Spinning for Ireland

Spinning for Ireland

Some years ago, I was helping out a friend in politics. The candidate had gathered all his volunteers in a pub for a pep-talk by a party bigwig. The man in question was a slick operator and a smooth talker: he told his audience that they came from all walks of life “but tonight”, he said, “and whenever you represent your candidate, you have a new job – marketing”.

The marketing and brand strategies employed by major parties say a lot about the ultimate manifestation of consumer marketing – the ‘selling' of candidates, and the ‘buying' of power. Marketing and politics have always gone hand-in-hand, particularly since the dawn of the modern consumer age in America in the 1950's. As any Mad Men fan will tell you, Madison Avenue and politics have long been close. Richard Nixon's chief henchman, Bob Haldeman, was a JWT man, for example. Presidential politics, with its inevitable focus on personality, is a magnet for the creation of branding and the power of personal narrative: ‘I Like Ike', ‘Win with Nixon', ‘All the Way with LBJ', ‘It's morning again in America', ‘the man from Hope' and, of course, ‘Yes, we can' have all become part of cultural Americana.

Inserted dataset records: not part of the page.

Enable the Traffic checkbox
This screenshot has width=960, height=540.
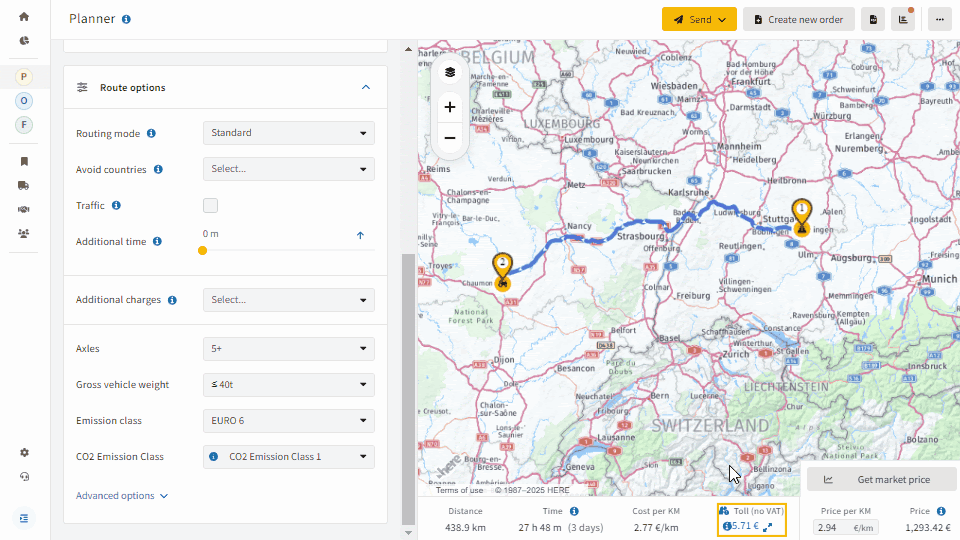click(211, 206)
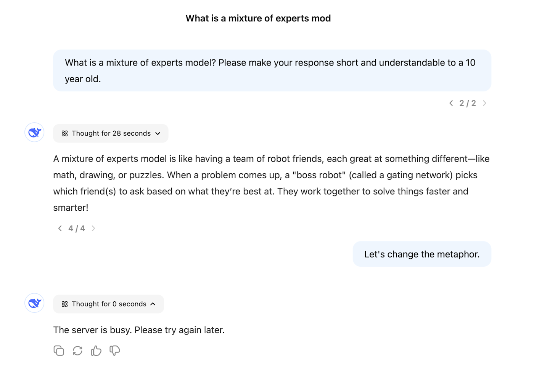Regenerate the last response
The height and width of the screenshot is (392, 534).
(77, 350)
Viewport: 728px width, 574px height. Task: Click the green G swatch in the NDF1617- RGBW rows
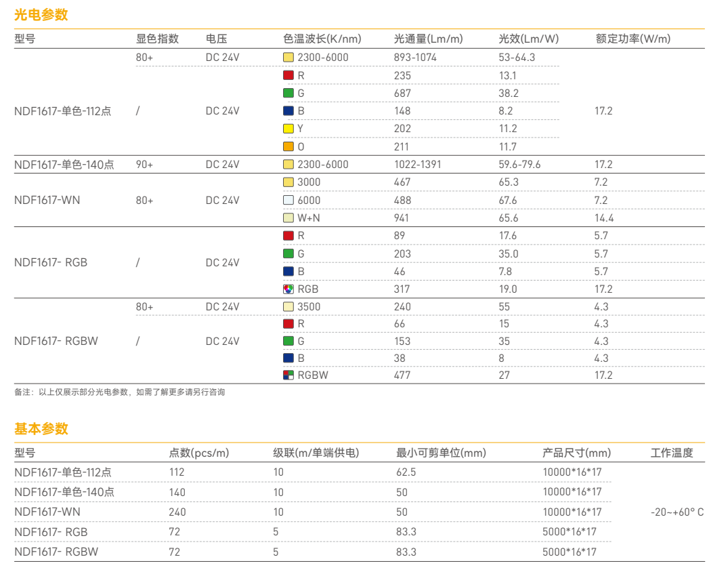click(x=288, y=341)
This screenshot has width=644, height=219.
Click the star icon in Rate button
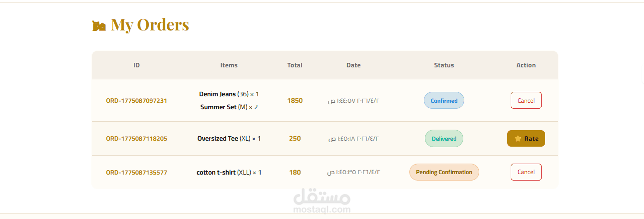pos(518,139)
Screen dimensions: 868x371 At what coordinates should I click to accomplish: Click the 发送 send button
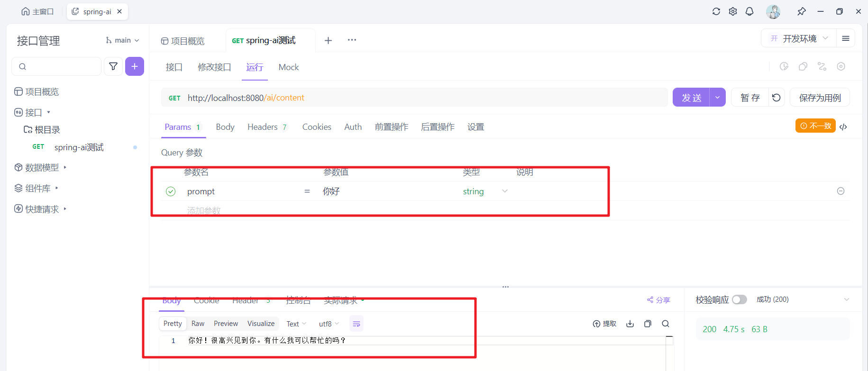[x=691, y=98]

It is argued that this marriage of marketing techniques and personality branding reached its apotheosis – or nadir – in the branding strategies of George W Bush's ‘architect' Karl Rove. Rove's strategy was politics and branding based on voter values and cultural identity. By identifying the Bush brand with things like evangelical Christianity, pro- life, anti gun-control, the policy debate was lifted to the level of the brand and an attack on the brand amounted to an attack on the voters' own cultural values. This is often referred to as the ‘culture wars' and the stark division of the electoral map into blue and red states.

How have our own parties been influenced by political marketing and branding in the election. And what effect has it had on the voters? Despite the demands of the news cycle and the reputation of spin doctors, the election we have just had actually saw voters engage with a party or candidate policies in a way not witnessed before. The Millward Brown Lansdowne exit poll for RTE showed that almost twice as many people voted based on ‘policy' than was the case in any of the previous three general elections. People are now more engaged with policy – not less. So branding and political marketing in Ireland has not seen slick presentation replace informed debate – it appears, in fact, to have enhanced the debate.

how voters decided vs 2007

How many points were there in the Fine Gael plan again? Yes, whatever else we remember, it will be that five point plan. Time and again, the same message was hammered home to the point of self-parody on Enda Kenny's part. The message did not waver. Did this branding technique actually drive out policy debate, one of the charges against the branding of politics.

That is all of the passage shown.